**Source:**
◇ ◇ ◇ ◇ ◇ ◇ ◇

Thursday, October 06, 2011

A Day in my Rome Life

Each morning I catch a bus and take it a few stops down to Piazza Trilussa and I cross over the famous Ponte Sisto bridge.

As we move deeper into the fall, sunrise over the Tevere.

Looking north.....St. Peters.

As I finishing walking across the bridge, I head right towards the "BAR"

My new bartender.....Carlo.  He makes a mean latte macchiato.
AOSR runs a bus system for students and teachers!  The Lungotevere bus picks us up at 743AM!  Our bus route, is the most subscribed (about 25-30 riders) so we get an actual luxury bus!
The high school eats lunch last....and I always come through the lunch line as one of the last people (because I don't teach after lunch, I can take my time) the mensa gives me LOTS of food, but the drawback is that sometimes I don't get the really good desserts.

I have started bringing a tupperware to take home half the food for my nightly dinner!

330PM and the school parking lot is full of school buses ready to take students home.  It's an amazing dance as you watch students look for and run for their buses.  It's also really helpful for me when I need to go after school to different parts of Rome, I usually can find a school bus that takes me near where I'm going!

◇ ◇ ◇ ◇ ◇ ◇ ◇

**Dataset section:**
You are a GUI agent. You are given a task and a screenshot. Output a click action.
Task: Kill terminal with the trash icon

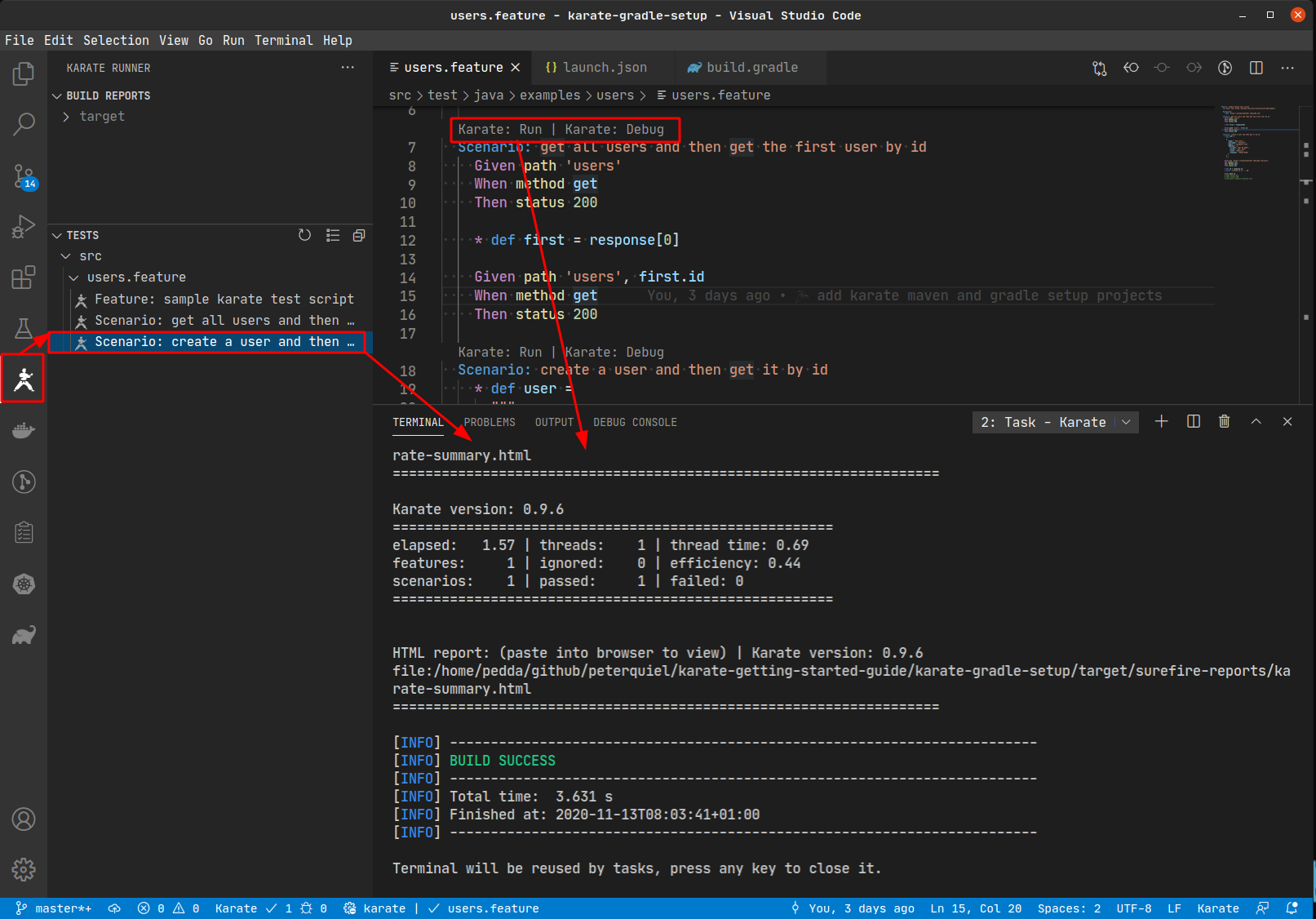[1224, 422]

◇ ◇ ◇ ◇ ◇ ◇ ◇

**Complete the following:**
[a] Condense the paragraph of the Rome blog post that begins "330PM and the school parking lot" into a short bulleted list, keeping its main facts.
[b] Extend the Rome blog post past its final sentence, keeping the same voice.
The material has no connection to the Rome blog post.

**Answers for the tasks:**
[a]
- At 3:30 PM the school parking lot is full of buses waiting to take students home.
- Students hunt for and run to their buses, which looks like a dance.
- After school, the writer can usually catch a school bus that goes near wherever in Rome they need to go.

[b]
And then the buses take off!
Most afternoons, I don't take the school bus home, but I stay at work to do school or go swimming at the pool five minutes from school.
The pool, although expensive per visit, it's ALWAYS wide open.
But it's the CLEAN SHOWER and GREAT HOT WATER and PRESSURE that makes it even better!!
My usual method of transportation to get home is by public bus.  I always change here at Piazza Mancini.

Monday, October 03, 2011

A Fall Weekend Picking Fruit

This past weekend, after proctoring the SAT's at school, I headed up to Viterbo for the first time in a month.  Beautiful fall weather, watching the Roma-Atalanta game with Alessandro, hanging out with Mario, Yvonne and J, picking fruits and nuts and an afternoon pranzo at Anna's made for a peaceful and glorious weekend!

Those of you who have visited will recognize these two key players!  Isn't J a young woman already!

Myself and J in front of her Dad's house.  J is at that stage where she doesn't kiss or hug, the best we can all get is a head butt on the chest!
Sunday morning, Y and I went to her friend (and J's godparents) house in Cura.  This is the "guest house"
I include it because this is the frescoed ceiling inside.  Turns out these friends of Y, are art restorers and restored the ceilings in Villa Giulia in Rome.  This was their practice space!
The main purpose of this morning was to pick apples, but the "orto" was filled with all kinds of other fruits and nuts.  These are buds of......
.....the hazelnut.
The hazelnuts fall to the ground and then they get vaccumed up.
What's this ugly fruit rotting on the vine?
They are WALNUTS.  So, we don't care for the fruit (which is sometimes turned into a liqeur), but it's the bit, which contains the walnut.  The dark nasty looking fruit falls to the ground, you peel off the black part and get the pit.

Pomegranate!  I didn't know they grew on trees, but now that I think about it, it makes sense.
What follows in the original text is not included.